··· Text section

As a novelist, I like dramatising the lives of famous figures from the past, but it becomes tricky when they are still alive or have close living relatives. At the time of writing it is almost twenty years since the death of Diana, Princess of Wales, but I decided not to make her a character in this novel. Instead, I invented the characters of Alex, Rachel and Susie Hargreaves, and viewed Diana, and the investigation into her death, through their eyes. The reason for Diana and Dodi’s twenty-eight-minute visit to Villa Windsor on 30 August 1997 is still not entirely clear but the painting was my invention. Certainly it seems unlikely that Diana would ever have lived there.

I have no evidence that Diana met the Duchess of Windsor, although it’s possible. Wallis was said to be very fond of Prince Charles, whom she met in 1971 when he visited her and the Duke in Paris. She came over to Britain for the Duke’s funeral in 1972 and spent three days as a guest of the Queen at Buckingham Palace, after which Charles wrote to her. She is said to have considered bequeathing some of her jewellery to his future wife, but in the event this did not happen. Both Charles and Diana attended Wallis’s funeral in 1986, at which her remains were placed next to the Duke’s in the royal burial ground near Windsor Castle.

Alex’s investigation of the crash that killed Princess Diana is only described in my novel between 31 August and Christmas 1997, by which time the conspiracy theorists were just getting started. For the stories of the ‘flash before the crash’, the search for the Fiat Uno, Diana’s premonitions that she would be murdered, the arguments over the carbon monoxide in Henri Paul’s blood, the large amount, of money that had been deposited in his bank account, the delays in an ambulance getting Diana to hospital, and many more controversies, there are a number of books available, as well as documentaries that can be found online.

······
··· Data supplied

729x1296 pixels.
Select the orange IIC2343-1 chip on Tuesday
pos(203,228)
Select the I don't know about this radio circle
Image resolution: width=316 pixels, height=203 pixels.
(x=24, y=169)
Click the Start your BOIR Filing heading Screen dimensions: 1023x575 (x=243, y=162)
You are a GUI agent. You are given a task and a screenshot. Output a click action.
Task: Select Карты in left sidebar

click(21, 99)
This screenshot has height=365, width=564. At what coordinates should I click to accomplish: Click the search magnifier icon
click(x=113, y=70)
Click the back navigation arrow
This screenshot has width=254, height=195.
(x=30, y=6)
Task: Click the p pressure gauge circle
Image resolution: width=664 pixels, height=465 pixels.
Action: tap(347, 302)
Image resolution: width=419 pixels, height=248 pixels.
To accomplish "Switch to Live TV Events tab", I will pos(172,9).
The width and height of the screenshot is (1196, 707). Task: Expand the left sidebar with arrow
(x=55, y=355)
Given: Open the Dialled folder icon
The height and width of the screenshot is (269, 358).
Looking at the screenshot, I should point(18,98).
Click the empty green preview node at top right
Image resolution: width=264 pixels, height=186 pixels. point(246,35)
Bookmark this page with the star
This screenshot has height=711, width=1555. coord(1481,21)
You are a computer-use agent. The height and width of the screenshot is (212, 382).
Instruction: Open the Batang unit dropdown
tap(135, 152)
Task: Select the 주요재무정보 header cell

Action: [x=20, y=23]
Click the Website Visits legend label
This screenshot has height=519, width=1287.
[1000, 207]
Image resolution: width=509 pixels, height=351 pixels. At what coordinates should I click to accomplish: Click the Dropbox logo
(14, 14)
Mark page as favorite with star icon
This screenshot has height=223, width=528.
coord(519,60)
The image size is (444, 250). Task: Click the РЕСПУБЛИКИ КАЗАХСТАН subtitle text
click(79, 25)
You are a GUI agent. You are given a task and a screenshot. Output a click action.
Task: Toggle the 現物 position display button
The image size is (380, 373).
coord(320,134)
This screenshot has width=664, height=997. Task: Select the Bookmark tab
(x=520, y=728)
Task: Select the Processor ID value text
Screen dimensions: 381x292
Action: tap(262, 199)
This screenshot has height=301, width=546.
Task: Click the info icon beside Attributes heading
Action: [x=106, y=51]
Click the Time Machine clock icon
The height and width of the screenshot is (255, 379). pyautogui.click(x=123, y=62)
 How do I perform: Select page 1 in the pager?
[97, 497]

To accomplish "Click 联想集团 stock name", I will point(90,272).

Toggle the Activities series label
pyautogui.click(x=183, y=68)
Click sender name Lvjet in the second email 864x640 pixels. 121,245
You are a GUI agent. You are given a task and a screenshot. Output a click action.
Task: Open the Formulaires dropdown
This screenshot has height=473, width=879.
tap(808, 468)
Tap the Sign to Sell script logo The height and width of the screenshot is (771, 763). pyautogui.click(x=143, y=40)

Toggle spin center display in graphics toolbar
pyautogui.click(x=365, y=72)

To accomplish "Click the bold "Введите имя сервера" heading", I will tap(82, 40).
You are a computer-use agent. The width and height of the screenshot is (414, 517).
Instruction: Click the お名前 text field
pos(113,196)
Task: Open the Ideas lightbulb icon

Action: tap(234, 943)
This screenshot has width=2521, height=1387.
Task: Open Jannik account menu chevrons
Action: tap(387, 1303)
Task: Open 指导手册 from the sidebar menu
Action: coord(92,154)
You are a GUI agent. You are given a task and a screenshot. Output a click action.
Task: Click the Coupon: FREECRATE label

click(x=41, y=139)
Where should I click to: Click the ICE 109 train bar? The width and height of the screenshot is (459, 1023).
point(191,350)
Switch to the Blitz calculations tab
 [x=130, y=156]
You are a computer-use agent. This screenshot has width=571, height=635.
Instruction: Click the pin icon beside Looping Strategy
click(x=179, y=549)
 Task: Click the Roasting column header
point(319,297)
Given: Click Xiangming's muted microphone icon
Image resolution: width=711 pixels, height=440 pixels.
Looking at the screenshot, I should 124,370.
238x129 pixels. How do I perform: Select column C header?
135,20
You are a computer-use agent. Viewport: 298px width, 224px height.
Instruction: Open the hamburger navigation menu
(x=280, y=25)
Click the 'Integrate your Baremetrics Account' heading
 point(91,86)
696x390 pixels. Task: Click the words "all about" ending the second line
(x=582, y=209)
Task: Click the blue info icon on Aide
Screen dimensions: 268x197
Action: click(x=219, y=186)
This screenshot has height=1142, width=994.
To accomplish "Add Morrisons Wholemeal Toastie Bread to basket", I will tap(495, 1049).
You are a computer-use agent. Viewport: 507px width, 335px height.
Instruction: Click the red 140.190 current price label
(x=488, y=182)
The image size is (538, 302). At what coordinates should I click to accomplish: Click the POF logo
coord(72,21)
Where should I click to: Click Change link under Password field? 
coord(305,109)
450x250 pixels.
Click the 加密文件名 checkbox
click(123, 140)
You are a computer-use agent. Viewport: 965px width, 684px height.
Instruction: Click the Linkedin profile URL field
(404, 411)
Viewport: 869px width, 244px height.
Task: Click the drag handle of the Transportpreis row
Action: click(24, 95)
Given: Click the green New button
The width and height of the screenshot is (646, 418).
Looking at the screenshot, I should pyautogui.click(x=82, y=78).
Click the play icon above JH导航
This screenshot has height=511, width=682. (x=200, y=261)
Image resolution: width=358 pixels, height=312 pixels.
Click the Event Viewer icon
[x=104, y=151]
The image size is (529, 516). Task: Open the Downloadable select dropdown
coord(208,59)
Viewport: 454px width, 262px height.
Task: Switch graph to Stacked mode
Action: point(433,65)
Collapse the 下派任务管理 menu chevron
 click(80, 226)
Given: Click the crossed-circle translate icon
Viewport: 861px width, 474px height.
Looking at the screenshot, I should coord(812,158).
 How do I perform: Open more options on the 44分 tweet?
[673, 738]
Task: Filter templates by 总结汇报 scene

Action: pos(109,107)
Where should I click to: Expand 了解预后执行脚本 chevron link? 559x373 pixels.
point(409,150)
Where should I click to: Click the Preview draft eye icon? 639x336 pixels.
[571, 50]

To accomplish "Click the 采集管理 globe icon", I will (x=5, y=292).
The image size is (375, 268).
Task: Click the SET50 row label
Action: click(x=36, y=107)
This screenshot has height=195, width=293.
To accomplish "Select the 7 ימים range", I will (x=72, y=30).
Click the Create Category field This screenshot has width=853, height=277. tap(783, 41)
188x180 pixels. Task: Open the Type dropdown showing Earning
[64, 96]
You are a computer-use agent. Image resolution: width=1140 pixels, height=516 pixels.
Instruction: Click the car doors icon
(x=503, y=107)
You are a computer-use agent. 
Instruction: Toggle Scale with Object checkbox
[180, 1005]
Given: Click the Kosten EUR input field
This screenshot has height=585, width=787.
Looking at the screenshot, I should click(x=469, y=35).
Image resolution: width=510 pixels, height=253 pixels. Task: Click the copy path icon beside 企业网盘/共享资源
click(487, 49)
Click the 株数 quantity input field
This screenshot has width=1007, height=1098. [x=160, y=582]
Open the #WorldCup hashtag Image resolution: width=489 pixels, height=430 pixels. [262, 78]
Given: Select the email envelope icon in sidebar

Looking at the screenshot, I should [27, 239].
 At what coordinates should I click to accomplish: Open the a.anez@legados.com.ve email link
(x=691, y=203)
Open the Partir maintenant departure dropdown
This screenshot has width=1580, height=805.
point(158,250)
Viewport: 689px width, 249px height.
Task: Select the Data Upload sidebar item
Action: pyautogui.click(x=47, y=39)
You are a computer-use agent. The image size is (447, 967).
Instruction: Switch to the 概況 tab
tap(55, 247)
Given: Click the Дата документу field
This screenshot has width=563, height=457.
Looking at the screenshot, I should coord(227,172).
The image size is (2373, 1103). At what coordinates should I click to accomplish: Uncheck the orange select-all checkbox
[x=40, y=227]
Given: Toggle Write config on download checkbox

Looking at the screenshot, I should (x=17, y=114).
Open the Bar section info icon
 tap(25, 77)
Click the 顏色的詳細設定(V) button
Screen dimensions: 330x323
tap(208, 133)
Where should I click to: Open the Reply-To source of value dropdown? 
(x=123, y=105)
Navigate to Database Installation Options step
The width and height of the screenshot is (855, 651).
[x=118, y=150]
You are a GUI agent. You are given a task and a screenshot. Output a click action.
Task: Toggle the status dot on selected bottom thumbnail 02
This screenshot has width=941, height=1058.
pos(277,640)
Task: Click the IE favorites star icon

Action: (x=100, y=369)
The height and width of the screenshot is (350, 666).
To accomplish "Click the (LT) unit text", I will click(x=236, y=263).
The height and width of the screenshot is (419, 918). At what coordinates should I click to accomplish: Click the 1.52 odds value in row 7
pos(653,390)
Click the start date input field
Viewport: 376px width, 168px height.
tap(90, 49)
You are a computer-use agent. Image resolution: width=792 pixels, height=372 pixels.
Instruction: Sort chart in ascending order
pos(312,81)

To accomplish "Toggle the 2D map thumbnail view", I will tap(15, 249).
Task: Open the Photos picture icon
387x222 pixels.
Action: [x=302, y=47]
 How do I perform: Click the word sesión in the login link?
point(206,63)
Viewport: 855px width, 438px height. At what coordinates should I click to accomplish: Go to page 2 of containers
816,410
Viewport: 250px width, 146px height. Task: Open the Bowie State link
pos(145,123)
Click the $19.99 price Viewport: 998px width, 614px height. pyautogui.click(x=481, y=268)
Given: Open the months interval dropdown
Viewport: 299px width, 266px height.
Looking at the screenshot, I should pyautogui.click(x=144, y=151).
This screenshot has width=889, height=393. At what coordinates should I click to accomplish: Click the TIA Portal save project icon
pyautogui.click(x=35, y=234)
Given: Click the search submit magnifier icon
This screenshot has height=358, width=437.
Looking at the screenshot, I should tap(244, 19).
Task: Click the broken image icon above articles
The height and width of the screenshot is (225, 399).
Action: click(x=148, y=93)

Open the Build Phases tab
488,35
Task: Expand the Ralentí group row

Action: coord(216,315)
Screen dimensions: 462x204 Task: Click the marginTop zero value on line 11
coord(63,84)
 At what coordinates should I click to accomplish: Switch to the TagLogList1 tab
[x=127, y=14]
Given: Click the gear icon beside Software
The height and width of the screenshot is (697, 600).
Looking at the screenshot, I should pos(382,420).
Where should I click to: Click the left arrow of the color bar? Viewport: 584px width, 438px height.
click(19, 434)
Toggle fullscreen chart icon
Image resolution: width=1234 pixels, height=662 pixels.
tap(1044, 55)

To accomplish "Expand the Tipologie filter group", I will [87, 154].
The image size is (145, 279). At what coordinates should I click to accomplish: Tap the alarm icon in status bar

······

Problem set
1. Answer these questions from the author's note about the Diana novel:
(a) How long did Diana and Dodi's visit to Villa Windsor on 30 August 1997 last?
(b) In what year did Wallis meet Prince Charles when he visited her and the Duke in Paris?
(c) Over what period does the novel describe Alex's investigation of the crash?
2. Can you reproduce the author's note about the Diana novel from "I have no evidence" to "near Windsor Castle.", word for word?
3. Can you resume the author's note about the Diana novel after its last sentence?

Results for the exercise
1.
(a) Twenty-eight minutes.
(b) 1971.
(c) Between 31 August and Christmas 1997.

2.
I have no evidence that Diana met the Duchess of Windsor, although it’s possible. Wallis was said to be very fond of Prince Charles, whom she met in 1971 when he visited her and the Duke in Paris. She came over to Britain for the Duke’s funeral in 1972 and spent three days as a guest of the Queen at Buckingham Palace, after which Charles wrote to her. She is said to have considered bequeathing some of her jewellery to his future wife, but in the event this did not happen. Both Charles and Diana attended Wallis’s funeral in 1986, at which her remains were placed next to the Duke’s in the royal burial ground near Windsor Castle.

3.
Two programmes were shown on British television in June 1998: one backing the conspiracy theorists and the other, by journalist Martyn Gregory, pointing out the flaws in their arguments. Martyn Gregory’s account seems to me the more convincing, but opinion polls at that time indicated that a staggering 85 per cent of the British public believed Diana had been murdered.

The French investigation into the crash did not report until 1999; it concluded that Diana died as a result of an accident caused by Henri Paul driving at high speed while intoxicated. It was followed by Operation Paget in the UK in 2004, an investigation into the various conspiracy theories, and a full judicial inquest, which reported in April 2008 that Diana and Dodi were killed as a result of the gross negligence of Henri Paul, and that the pursuing paparazzi were a contributory factor. For a full account of the crash, you can read the inquest findings online.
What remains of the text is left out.